§ Your goal
Which lines of the entries below run from the one holding "[Menu] (333, 132)" to the one holding "[Link to Instagram]", inclusive? Set down exactly those lines and no others.

§ Dataset extract
══════════════════════════════

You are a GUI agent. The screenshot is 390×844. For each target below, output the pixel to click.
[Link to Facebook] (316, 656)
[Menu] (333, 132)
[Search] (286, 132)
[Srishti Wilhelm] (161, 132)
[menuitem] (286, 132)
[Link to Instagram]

══════════════════════════════

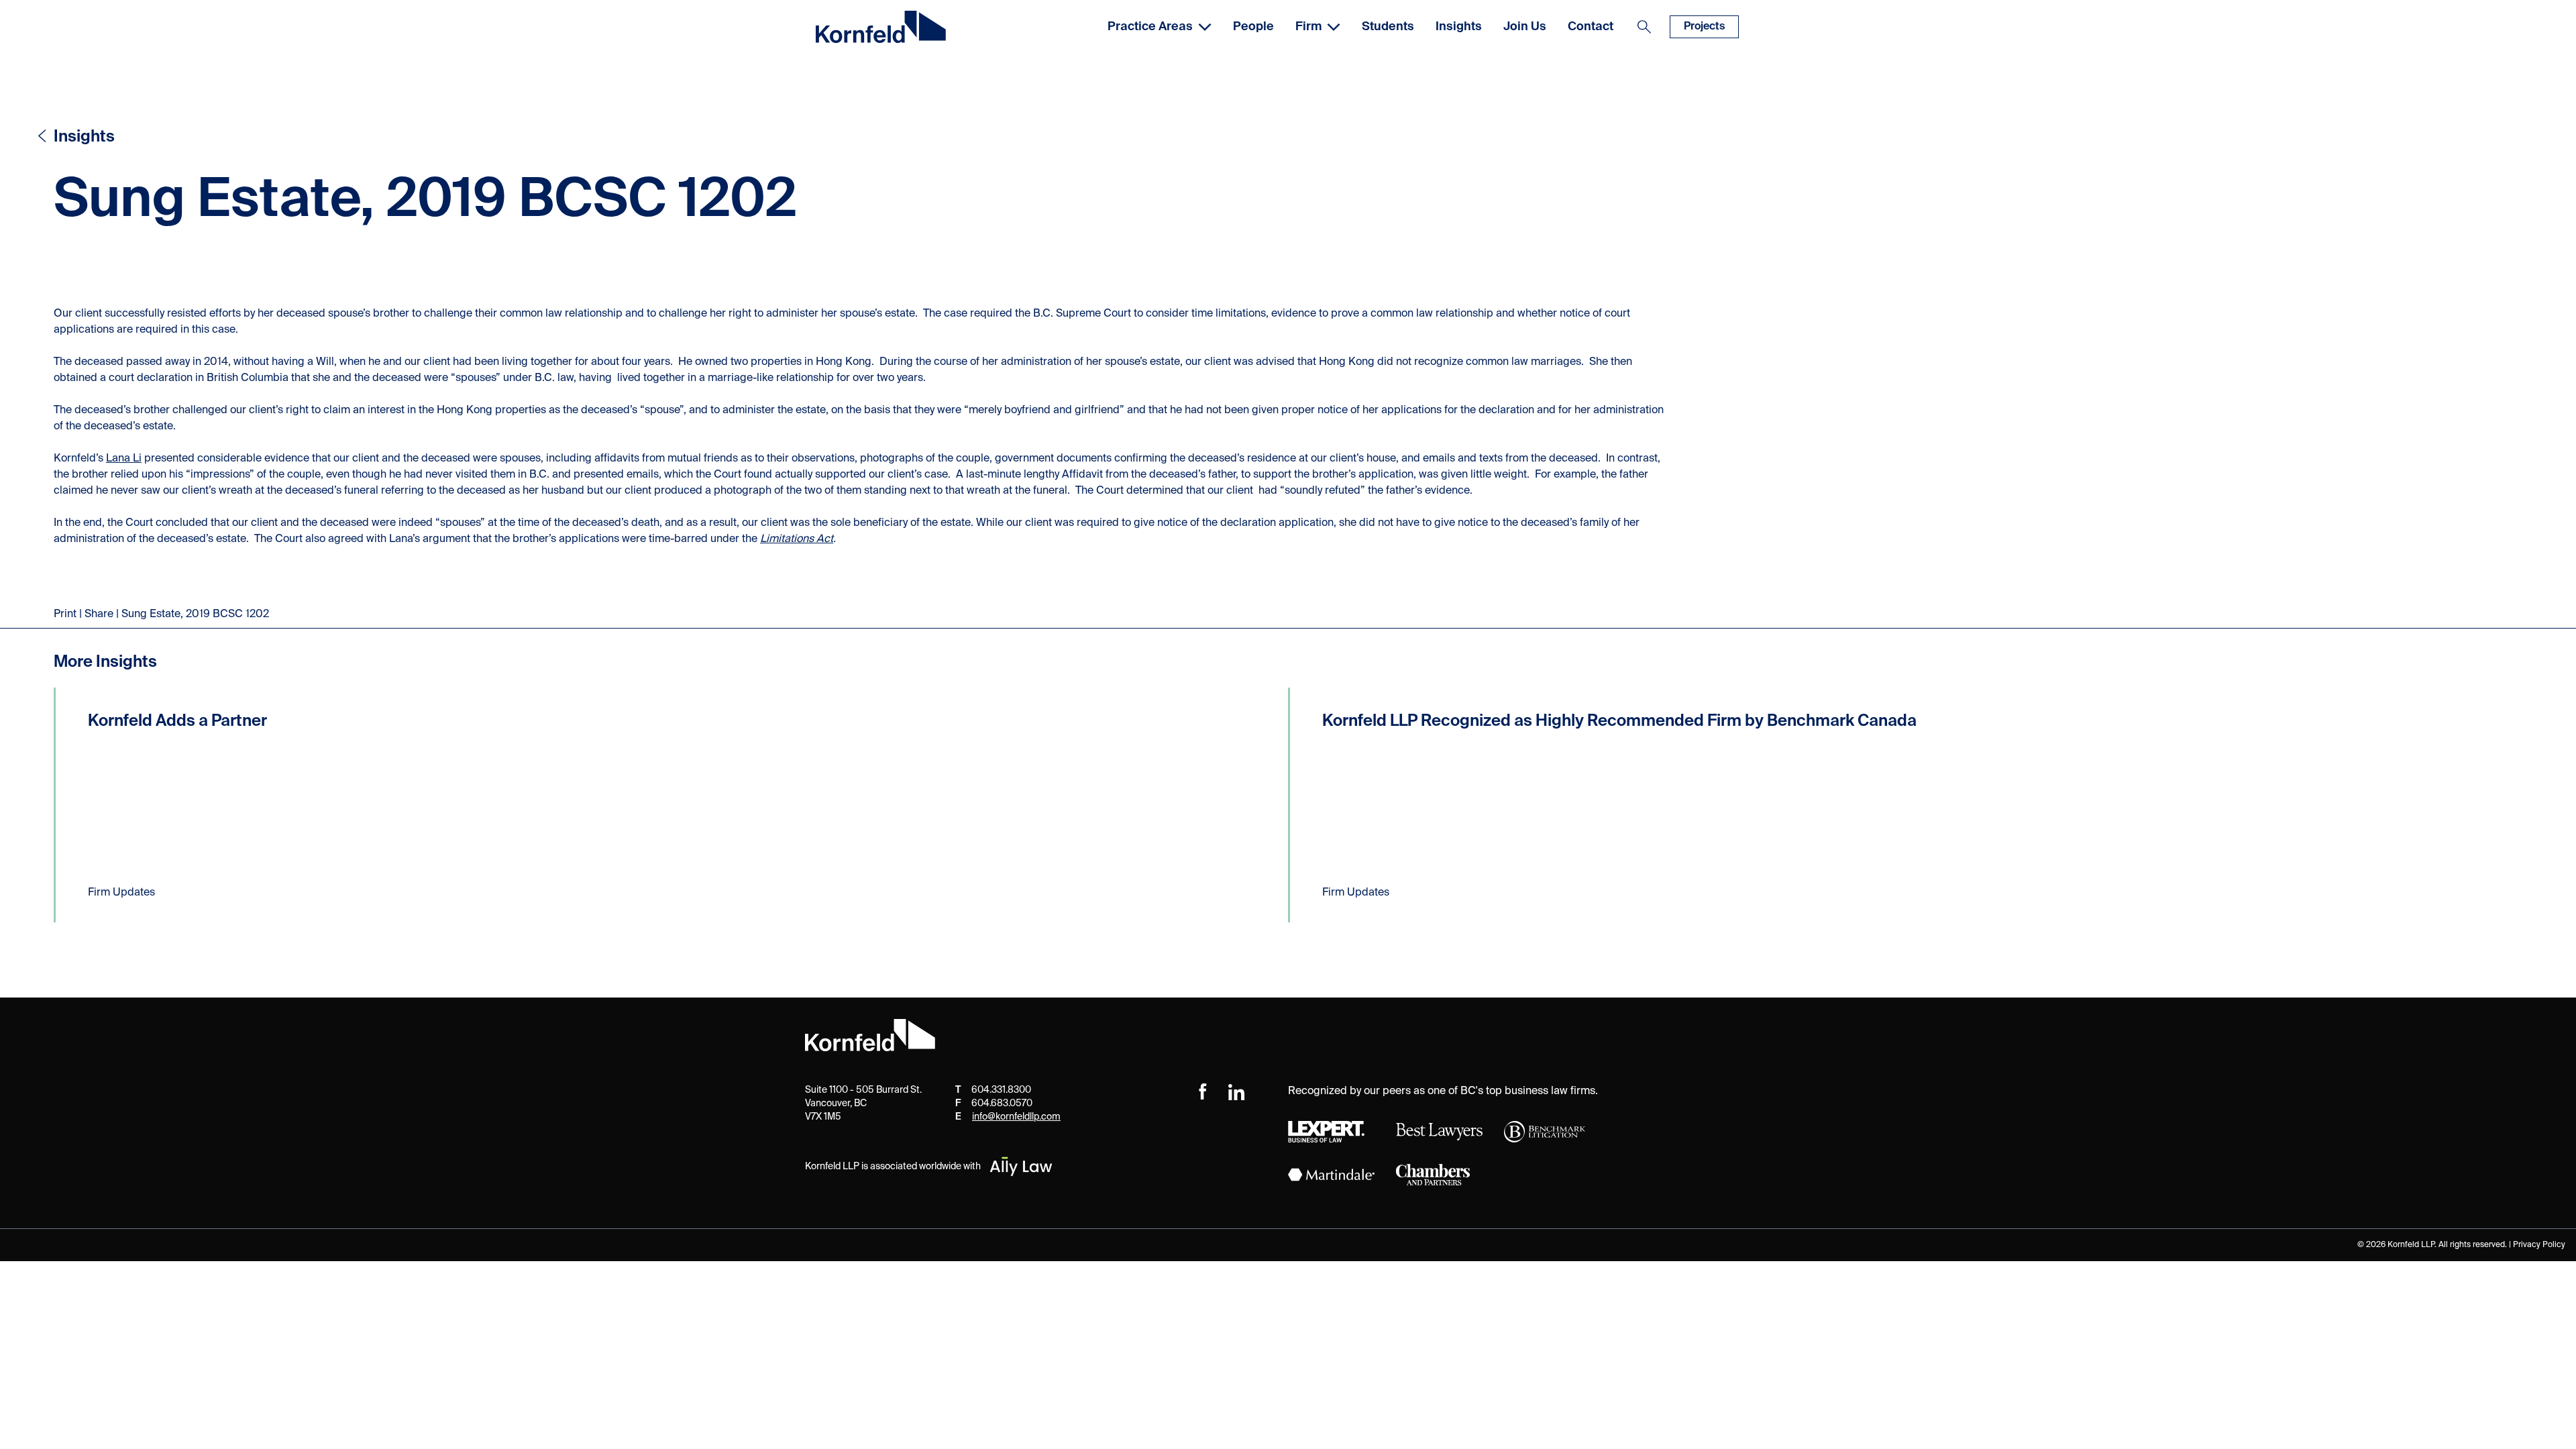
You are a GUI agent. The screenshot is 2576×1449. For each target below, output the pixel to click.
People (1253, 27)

══════════════════════════════

§ Written response
[Menu] (333, 132)
[Search] (286, 132)
[Srishti Wilhelm] (161, 132)
[menuitem] (286, 132)
[Link to Instagram]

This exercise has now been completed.